Her own people. How sad that she couldn’t even consider them, anymore, without the familiar flush of shame rising like a itch from her neck through the full-fleshed roundness of her face. It had been her own people, the Seer dwarves, lords of the First Circle, who had grown so fearful and afraid that they had locked these people away, behind the walls of this stinking ghetto, merely because they were different. Of course, there were good people among the Seers-her own father came immediately to mind-but there were too many who were afraid, who allowed themselves to become trapped in a mire of isolation and paranoia.

“Lady? It is I.” She heard the familiar voice, sensed the flat-footed goblin who had emerged to shuffle at her side as she moved down the narrow street.

“Hiyram? Hello, my friend.” She touched him on the shoulder and felt the shocking frailty of his body; he seemed to be nothing but papery skin draped loosely over ill-fitting bones.

“You are so welcome. But is it safe for you to keep coming here? I beg you, Lady Darann, think of yourself in this. My people are ever used to seeing to their own needs, and I would grieve beyond words if your caring for us was cause to bring you hurt.”

“You are kind to think of me, Hiyram, but there is much I can do to help. And I can’t ignore the guilt, to think that my people-mine and Karkald’s-have brought you to this! Please allow me to atone as best I can.”

“Ah, yes… good Karkald.” As the goblin spoke her husband’s name Darann’s eyes, even after all these years, watered. She saw her grief reflected in the goblin’s wide, shining eyes. “He would be very proud of you.”

“If he was alive, and here, none of this would be happening!” the dwarfwoman said passionately. “He wouldn’t let the king lock you away like this, take away your houses and shops and goods-none of it!”

Hiyram sighed loudly. “It is too bad, tragical bad, that it was the Marshal Nayfal and not the Captain Karkald who escaped the disaster in the Arkan Pass.”

“Nayfal?” Darann bristled. “He’s a coward and a liar. I don’t believe his story for one minute, I never believed him! Karkald wouldn’t turn his back on his men, even if he knew the battle was lost. I know he was there, fighting to the last!”

“Shhh, Lady,” the goblin urged, staring wide-eyed at the listening slits high up on the ghetto wall. “I cannot let you say such things! You know how the times are… what might happen, if you are overheard!”

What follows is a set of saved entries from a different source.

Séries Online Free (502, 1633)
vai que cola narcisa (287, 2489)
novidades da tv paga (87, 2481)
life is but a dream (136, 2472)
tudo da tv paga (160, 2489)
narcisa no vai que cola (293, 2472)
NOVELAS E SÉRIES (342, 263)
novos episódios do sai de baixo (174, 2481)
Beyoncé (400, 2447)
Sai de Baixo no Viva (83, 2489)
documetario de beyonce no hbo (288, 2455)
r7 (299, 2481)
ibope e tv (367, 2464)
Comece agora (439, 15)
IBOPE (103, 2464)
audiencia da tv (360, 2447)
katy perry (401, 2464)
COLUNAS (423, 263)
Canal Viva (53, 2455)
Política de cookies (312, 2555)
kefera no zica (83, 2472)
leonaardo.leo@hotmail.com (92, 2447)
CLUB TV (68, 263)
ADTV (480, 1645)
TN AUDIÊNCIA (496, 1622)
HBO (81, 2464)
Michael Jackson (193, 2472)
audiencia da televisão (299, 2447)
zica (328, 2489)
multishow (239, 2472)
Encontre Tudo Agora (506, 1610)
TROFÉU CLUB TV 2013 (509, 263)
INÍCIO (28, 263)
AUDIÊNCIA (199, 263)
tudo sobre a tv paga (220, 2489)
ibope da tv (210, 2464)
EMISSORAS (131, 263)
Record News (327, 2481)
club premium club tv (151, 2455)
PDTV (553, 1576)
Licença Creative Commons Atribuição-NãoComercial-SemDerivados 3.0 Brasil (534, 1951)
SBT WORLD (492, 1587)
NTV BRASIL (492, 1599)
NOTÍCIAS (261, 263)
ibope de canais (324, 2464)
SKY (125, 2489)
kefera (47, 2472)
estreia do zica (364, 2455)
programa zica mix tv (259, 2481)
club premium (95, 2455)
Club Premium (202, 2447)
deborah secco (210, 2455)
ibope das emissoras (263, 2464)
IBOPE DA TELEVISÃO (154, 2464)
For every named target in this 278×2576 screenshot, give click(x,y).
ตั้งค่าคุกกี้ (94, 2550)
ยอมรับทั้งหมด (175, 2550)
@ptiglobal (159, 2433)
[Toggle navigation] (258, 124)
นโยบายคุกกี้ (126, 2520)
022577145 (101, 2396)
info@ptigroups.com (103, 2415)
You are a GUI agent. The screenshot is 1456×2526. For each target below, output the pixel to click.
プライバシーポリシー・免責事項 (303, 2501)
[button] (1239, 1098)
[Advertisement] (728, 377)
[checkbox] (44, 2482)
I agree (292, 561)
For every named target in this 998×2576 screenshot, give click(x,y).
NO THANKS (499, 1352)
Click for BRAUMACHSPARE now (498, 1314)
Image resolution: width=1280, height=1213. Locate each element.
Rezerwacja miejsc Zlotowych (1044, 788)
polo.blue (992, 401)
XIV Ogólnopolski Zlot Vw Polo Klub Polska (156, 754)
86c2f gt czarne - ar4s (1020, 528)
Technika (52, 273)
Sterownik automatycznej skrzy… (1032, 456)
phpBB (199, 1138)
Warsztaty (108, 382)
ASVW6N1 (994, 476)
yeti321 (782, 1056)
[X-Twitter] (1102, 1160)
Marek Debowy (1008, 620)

“Bah!” snorted the dwarfwoman. She turned to look at the slits, where the king’s-and Nayfal’s-spies were certainly paying attention to her visit. Angry words rose to her tongue, but she bit them back, knowing the truth of the goblin’s warnings. Dwarves had disappeared for less insulting remarks than she had contemplated. Her reputation, as one of the two dwarves who had opened passage to Nayve more than four hundred years ago, would not protect her forever.

Not that she had much to lose, herself. Once she had had great cause for living, for hope of a bright future. She and Karkald…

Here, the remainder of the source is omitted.